According to this method, a high speed at which the granular silicon material falls on the silicon melt from the feeder through the feed pipe can be changed to a slow speed at which the granular silicon material stagnated in the feed pipe is discharged to the silicon melt from the tip end of the feed pipe, without changing a feed rate of the granular silicon material to the silicon melt. Consequently, scattering of the granular silicon material and splashing of the silicon melt can be prevented.
In this method, it is important to maintain the granular silicon material stagnated in the feed pipe. It is possible to maintain the granular silicon material stagnated in the feed pipe by increasing the feed rate of the granular silicon material from the feeder to the feed pipe to be maintained so as to become equal to or higher than the discharge rate of the granular silicon material from the feed pipe to the silicon melt.

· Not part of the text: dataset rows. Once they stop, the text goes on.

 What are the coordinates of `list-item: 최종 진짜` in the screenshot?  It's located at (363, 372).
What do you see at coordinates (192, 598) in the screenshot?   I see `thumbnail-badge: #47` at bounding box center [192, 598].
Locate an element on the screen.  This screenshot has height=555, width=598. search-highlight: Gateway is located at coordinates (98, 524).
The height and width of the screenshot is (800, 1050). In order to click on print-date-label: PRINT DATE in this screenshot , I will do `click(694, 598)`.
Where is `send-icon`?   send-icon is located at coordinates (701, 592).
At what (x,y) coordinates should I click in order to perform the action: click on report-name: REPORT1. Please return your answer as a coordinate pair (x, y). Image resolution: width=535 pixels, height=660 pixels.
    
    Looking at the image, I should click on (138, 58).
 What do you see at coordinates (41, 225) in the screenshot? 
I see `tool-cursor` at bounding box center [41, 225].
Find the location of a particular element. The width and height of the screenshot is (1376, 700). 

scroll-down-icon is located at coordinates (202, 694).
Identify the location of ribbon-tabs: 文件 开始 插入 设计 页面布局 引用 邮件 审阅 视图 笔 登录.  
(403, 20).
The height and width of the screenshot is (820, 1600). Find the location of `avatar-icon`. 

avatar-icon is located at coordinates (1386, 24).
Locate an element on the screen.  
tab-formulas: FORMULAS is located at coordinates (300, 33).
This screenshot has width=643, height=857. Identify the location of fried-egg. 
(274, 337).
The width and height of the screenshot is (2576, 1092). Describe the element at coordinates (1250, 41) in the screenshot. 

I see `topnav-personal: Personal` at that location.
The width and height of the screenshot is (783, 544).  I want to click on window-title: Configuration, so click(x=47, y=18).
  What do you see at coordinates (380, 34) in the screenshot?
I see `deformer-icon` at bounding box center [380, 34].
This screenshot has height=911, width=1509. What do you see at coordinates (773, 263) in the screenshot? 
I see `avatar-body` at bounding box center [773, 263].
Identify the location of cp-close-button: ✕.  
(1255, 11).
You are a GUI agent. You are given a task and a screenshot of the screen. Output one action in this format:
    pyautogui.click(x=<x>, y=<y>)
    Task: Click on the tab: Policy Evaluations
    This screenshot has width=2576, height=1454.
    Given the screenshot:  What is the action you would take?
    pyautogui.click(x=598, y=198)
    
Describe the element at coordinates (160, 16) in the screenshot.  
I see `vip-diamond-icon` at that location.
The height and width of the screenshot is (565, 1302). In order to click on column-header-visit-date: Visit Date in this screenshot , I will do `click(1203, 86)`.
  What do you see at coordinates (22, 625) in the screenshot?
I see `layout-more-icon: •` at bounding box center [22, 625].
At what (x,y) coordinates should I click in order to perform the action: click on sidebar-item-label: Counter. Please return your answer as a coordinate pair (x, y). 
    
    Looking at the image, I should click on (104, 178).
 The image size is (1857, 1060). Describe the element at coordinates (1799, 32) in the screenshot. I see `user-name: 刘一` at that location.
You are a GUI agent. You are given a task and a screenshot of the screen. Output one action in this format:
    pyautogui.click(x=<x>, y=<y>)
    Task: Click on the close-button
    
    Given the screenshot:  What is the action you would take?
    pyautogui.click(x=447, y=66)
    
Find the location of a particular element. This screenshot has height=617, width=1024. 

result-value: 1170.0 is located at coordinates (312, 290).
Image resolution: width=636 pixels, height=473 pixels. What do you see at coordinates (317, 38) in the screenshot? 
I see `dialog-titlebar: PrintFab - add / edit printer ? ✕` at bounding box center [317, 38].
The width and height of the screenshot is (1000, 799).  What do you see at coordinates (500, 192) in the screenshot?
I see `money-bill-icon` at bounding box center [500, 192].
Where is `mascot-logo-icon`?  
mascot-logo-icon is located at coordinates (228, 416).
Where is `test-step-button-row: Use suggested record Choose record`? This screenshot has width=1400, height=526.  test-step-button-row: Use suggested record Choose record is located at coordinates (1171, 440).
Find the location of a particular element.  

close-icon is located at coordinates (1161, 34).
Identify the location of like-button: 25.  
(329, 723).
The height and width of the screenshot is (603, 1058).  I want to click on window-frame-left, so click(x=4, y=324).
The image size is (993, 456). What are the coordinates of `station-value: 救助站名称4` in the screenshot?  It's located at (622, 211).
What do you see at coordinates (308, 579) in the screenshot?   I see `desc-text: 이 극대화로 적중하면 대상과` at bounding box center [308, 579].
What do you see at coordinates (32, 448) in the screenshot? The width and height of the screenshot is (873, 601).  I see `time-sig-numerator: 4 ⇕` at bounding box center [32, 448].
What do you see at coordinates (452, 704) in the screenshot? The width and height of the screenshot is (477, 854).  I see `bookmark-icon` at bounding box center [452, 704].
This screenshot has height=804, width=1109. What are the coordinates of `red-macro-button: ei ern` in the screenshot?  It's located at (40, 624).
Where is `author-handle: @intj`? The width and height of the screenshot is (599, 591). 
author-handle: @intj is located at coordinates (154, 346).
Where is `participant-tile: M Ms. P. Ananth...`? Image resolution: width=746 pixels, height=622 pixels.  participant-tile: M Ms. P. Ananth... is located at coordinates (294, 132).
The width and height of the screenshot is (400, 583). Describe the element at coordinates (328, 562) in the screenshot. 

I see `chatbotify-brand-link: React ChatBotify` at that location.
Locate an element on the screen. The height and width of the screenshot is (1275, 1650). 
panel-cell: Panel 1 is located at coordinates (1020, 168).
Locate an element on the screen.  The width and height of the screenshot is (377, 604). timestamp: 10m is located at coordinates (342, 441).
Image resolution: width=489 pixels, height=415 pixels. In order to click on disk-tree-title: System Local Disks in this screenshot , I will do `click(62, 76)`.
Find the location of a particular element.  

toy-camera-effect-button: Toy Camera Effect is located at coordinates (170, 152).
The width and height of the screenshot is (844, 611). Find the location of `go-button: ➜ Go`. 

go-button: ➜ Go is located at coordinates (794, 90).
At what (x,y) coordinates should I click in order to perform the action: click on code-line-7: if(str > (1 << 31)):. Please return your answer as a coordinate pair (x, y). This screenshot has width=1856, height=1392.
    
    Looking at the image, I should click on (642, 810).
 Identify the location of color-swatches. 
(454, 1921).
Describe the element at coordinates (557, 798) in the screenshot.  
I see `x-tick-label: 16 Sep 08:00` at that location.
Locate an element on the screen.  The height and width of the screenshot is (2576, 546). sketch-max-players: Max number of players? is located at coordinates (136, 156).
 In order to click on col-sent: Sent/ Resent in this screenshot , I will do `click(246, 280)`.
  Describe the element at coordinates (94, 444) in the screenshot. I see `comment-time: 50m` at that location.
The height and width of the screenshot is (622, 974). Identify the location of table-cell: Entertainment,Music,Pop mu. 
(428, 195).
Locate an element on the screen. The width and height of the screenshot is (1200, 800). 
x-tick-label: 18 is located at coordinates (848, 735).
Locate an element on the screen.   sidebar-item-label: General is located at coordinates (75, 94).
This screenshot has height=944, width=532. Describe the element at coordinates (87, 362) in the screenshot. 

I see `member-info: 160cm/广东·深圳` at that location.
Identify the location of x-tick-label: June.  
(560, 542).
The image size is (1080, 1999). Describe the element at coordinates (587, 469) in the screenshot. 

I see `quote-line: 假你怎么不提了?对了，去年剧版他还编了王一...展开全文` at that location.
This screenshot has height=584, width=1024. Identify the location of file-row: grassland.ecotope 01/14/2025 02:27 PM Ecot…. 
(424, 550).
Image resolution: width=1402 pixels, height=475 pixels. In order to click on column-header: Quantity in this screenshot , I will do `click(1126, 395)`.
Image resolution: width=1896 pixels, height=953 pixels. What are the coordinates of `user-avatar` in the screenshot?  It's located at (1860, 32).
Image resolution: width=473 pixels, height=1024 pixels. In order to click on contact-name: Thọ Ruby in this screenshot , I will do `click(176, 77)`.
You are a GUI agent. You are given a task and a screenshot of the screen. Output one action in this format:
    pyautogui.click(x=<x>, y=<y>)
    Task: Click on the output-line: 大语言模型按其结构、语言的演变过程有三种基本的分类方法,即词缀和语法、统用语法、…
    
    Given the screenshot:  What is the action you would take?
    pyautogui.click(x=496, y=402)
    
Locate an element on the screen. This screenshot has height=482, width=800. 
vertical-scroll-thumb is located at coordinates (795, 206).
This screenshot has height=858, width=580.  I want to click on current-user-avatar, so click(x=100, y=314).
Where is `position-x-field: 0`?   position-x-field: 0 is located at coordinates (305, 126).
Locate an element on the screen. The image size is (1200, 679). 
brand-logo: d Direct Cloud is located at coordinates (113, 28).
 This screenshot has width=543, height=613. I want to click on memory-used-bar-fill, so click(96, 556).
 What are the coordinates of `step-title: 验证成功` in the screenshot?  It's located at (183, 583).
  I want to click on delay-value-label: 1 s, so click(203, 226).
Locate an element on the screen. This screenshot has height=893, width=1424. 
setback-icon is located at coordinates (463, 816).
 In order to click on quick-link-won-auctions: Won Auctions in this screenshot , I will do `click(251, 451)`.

However, the discharge rate of the granular silicon material from the feed pipe to the silicon melt varies according to the state of an internal wall of the feed pipe, the structure and diameter of the tip end of the feed pipe, a distribution of particle size of the granular silicon material, and the state of the surface of the granular silicon material. However, the discharge rate of the granular silicon material may significantly change as a result of sudden collapse of the silicon material stagnated on the silicon melt, and, in this event, it is difficult to match the feed rate of the granular silicon material from the feeder to the feed pipe to this discharge rate in a superiorly responsive manner. Therefore, there is a risk of the granular silicon material stagnated in the feed pipe momentarily disappearing as a result of flowing into the silicon melt. To prevent such a risk, the maximum discharge rate of the granular silicon material from the feed pipe to the silicon melt is previously estimated, and the granular silicon material is fed from the feeder to the feed pipe at a rate equal to or higher than the maximum discharge rate.
In the case where the feeder is made of common metal such as SUS (stainless steel), in order to prevent the metal from being mixed into the silicon melt as a result of the granular silicon material from coming into direct contact with the metal, the internal surface of the feeder is coated or lined with material such as fluororesin that is hardly contaminated by heavy metal. However, the coating or lining is susceptible to abrasion if the feed rate of the granular silicon material from the feeder to the feed pipe is large.
In the case where a feeder formed from quartz or silicon is used, there arise no problems even if the granular silicon material comes into direct contact with the feeder. The internal surface of the feeder is covered with neither a coating nor a lining, and therefore the foregoing problem will not arise. However, the feeder made of quartz or silicon is relatively fragile. For this reason, if the feed rate of the granular silicon material from the feeder to the feed pipe is high, vibrations of the feeder must be increased, thereby resulting in fracture of the feeder.
In view of the previously-described problems, a feed rate of the granular silicon material from the feeder to the feed pipe is desired to be as low as possible.